Dahulu kala di penghujung tahun Golgota, sejuta tahun sesudah kiamat, pada bulan terakhir pemerintahan Raja Garon. Zinahmata, sebuah negara indie yang dibangun oleh tujuh pahlawan indie untuk menyelamatkan umat manusia dari kiamat kultur akibat dari meledaknya sumbu mesiu milyaran low-culture di seluruh dunia, geger nasional. Persoalannya adalah ditemukannya artefak kesenian yang diduga level artsynya itu adalah ‘ Ultra SS’ atau Ultra Super Sambel. Artefak tersebut adalah sebuah selebaran digital tentang parade film ghibli (dibacanya bukan gibli, tapi goblog) di sebuah negara bernama Indoensihfaijhioeaoa (yang bisa dibaca indon saja).

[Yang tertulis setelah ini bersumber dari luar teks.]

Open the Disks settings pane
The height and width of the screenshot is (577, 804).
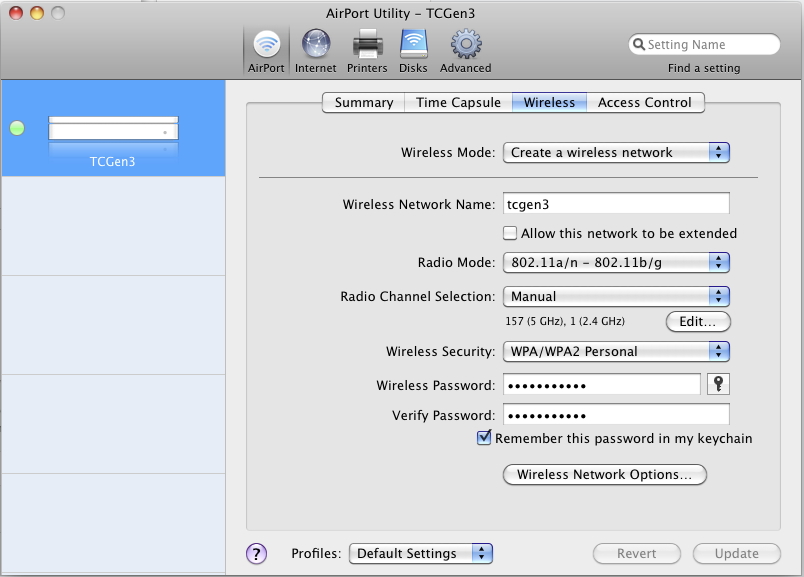point(413,50)
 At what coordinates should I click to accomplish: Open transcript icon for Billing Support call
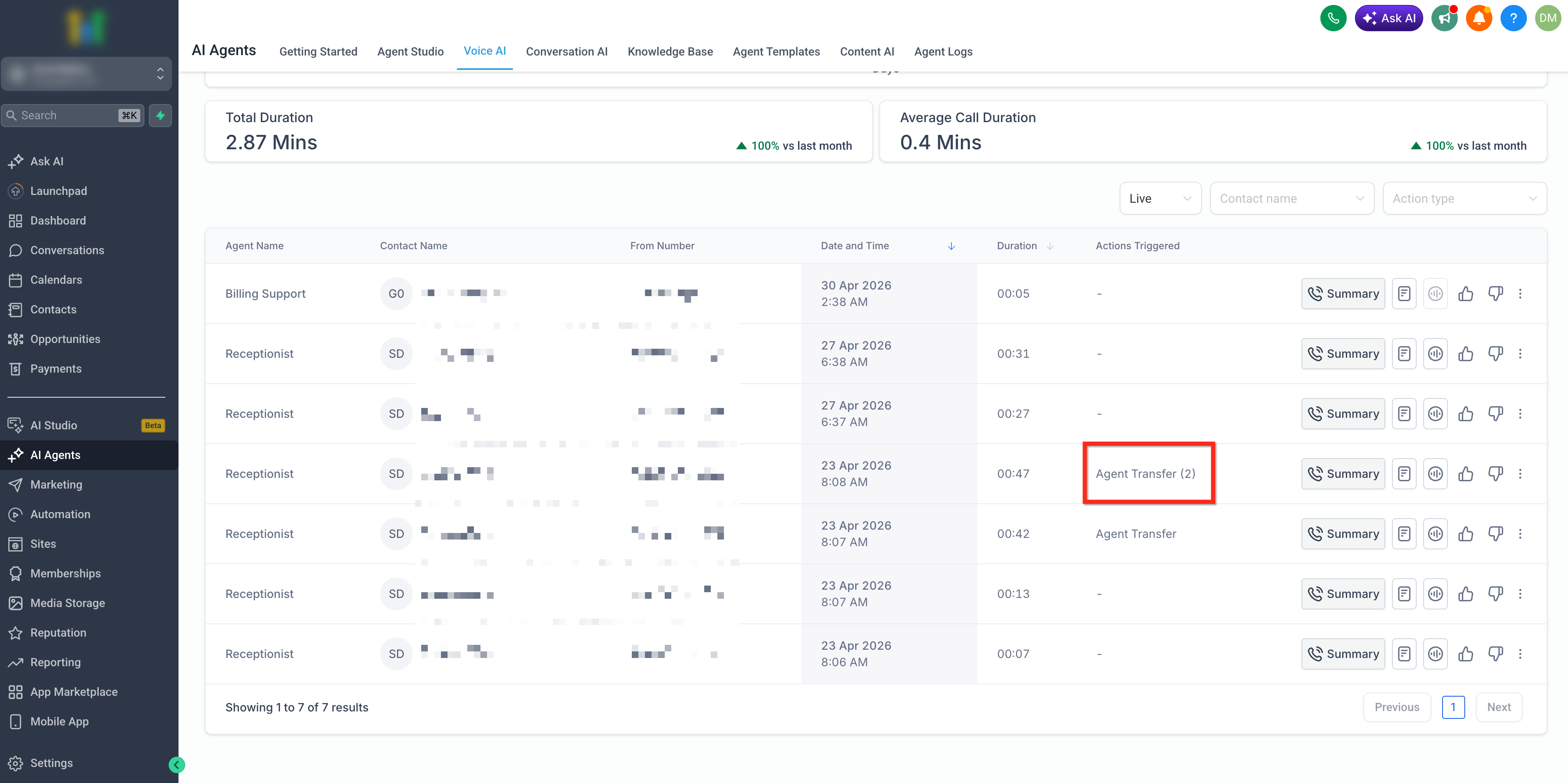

Menurut catatan Bapakda Gunawan Guntur dalam 1000 Tahun Manikebu (Manifesto Kebumen Indie, Balai Pus-Pus Sini Pus-Pus Main Sama Abang, 1962, h.35), sejuta satu tahun yang lalu, negara bernama Zinahmata tersebut tenggelam dan hilang dalam perang sipil. Diduga, hilangnya Zinahmata dari peradaban manusia itu penyebabnya adalah parade film ghibli (yang bisa dibaca goblog, bukan gibli) itu sendiri. Parade tersebut dianggap oleh segelintir fanatis loser di real life; loser di internet, sebagai puncak dari segala omong kosong yang diproduksi oleh highborn kultur media-media massa independek-akal yang tidak bosan-bosan mengawali paragrafnya dengan one liner “we’re so excited” (Oh ya? Sungguh? Wow mindblowing super real facts) terhadap parade tersebut.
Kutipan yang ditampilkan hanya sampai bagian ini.